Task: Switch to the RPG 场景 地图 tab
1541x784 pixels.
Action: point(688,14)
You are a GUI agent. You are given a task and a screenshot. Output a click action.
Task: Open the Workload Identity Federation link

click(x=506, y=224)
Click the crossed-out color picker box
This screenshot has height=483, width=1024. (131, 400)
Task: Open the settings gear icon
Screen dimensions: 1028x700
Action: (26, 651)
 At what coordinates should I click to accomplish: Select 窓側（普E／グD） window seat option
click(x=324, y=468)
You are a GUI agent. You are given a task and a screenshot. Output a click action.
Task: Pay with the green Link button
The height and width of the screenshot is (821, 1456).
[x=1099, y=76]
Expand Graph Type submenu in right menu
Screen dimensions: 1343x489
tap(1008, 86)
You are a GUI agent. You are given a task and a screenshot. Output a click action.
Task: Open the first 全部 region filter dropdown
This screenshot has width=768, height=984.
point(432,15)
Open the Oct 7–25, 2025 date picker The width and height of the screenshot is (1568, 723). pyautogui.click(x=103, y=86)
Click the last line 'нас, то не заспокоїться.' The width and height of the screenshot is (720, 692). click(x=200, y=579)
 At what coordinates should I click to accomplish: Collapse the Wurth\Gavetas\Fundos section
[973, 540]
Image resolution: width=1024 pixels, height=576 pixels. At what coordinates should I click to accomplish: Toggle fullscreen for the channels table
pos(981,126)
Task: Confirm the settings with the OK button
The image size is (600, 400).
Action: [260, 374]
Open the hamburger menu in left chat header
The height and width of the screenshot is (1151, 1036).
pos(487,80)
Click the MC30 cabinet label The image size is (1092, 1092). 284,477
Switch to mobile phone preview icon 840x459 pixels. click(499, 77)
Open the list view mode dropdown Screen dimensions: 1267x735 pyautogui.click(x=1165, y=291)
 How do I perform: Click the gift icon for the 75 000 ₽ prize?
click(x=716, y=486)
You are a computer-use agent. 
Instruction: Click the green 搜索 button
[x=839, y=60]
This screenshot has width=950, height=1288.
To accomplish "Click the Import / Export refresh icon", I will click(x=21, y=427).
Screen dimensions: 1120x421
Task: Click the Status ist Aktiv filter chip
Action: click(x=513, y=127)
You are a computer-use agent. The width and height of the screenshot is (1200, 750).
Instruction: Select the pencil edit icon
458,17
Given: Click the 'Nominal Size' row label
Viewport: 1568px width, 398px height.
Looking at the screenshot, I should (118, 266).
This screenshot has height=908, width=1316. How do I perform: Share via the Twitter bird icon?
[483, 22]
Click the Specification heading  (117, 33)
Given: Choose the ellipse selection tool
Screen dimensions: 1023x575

## About this exercise
Nothing in the records may be left out; reproduce them exactly.

## Task answer
Task: Switch to the RPG 场景 地图 tab
1541x784 pixels.
Action: point(688,14)
You are a GUI agent. You are given a task and a screenshot. Output a click action.
Task: Open the Workload Identity Federation link

click(x=506, y=224)
Click the crossed-out color picker box
This screenshot has height=483, width=1024. (131, 400)
Task: Open the settings gear icon
Screen dimensions: 1028x700
Action: (26, 651)
 At what coordinates should I click to accomplish: Select 窓側（普E／グD） window seat option
click(x=324, y=468)
You are a GUI agent. You are given a task and a screenshot. Output a click action.
Task: Pay with the green Link button
The height and width of the screenshot is (821, 1456).
[x=1099, y=76]
Expand Graph Type submenu in right menu
Screen dimensions: 1343x489
tap(1008, 86)
You are a GUI agent. You are given a task and a screenshot. Output a click action.
Task: Open the first 全部 region filter dropdown
This screenshot has width=768, height=984.
point(432,15)
Open the Oct 7–25, 2025 date picker The width and height of the screenshot is (1568, 723). pyautogui.click(x=103, y=86)
Click the last line 'нас, то не заспокоїться.' The width and height of the screenshot is (720, 692). click(x=200, y=579)
 At what coordinates should I click to accomplish: Collapse the Wurth\Gavetas\Fundos section
[973, 540]
Image resolution: width=1024 pixels, height=576 pixels. At what coordinates should I click to accomplish: Toggle fullscreen for the channels table
pos(981,126)
Task: Confirm the settings with the OK button
The image size is (600, 400).
Action: [260, 374]
Open the hamburger menu in left chat header
The height and width of the screenshot is (1151, 1036).
pos(487,80)
Click the MC30 cabinet label The image size is (1092, 1092). 284,477
Switch to mobile phone preview icon 840x459 pixels. click(499, 77)
Open the list view mode dropdown Screen dimensions: 1267x735 pyautogui.click(x=1165, y=291)
 How do I perform: Click the gift icon for the 75 000 ₽ prize?
click(x=716, y=486)
You are a computer-use agent. 
Instruction: Click the green 搜索 button
[x=839, y=60]
This screenshot has width=950, height=1288.
To accomplish "Click the Import / Export refresh icon", I will click(x=21, y=427).
Screen dimensions: 1120x421
Task: Click the Status ist Aktiv filter chip
Action: click(x=513, y=127)
You are a computer-use agent. The width and height of the screenshot is (1200, 750).
Instruction: Select the pencil edit icon
458,17
Given: Click the 'Nominal Size' row label
Viewport: 1568px width, 398px height.
Looking at the screenshot, I should (118, 266).
This screenshot has height=908, width=1316. How do I perform: Share via the Twitter bird icon?
[483, 22]
Click the Specification heading  (117, 33)
Given: Choose the ellipse selection tool
Screen dimensions: 1023x575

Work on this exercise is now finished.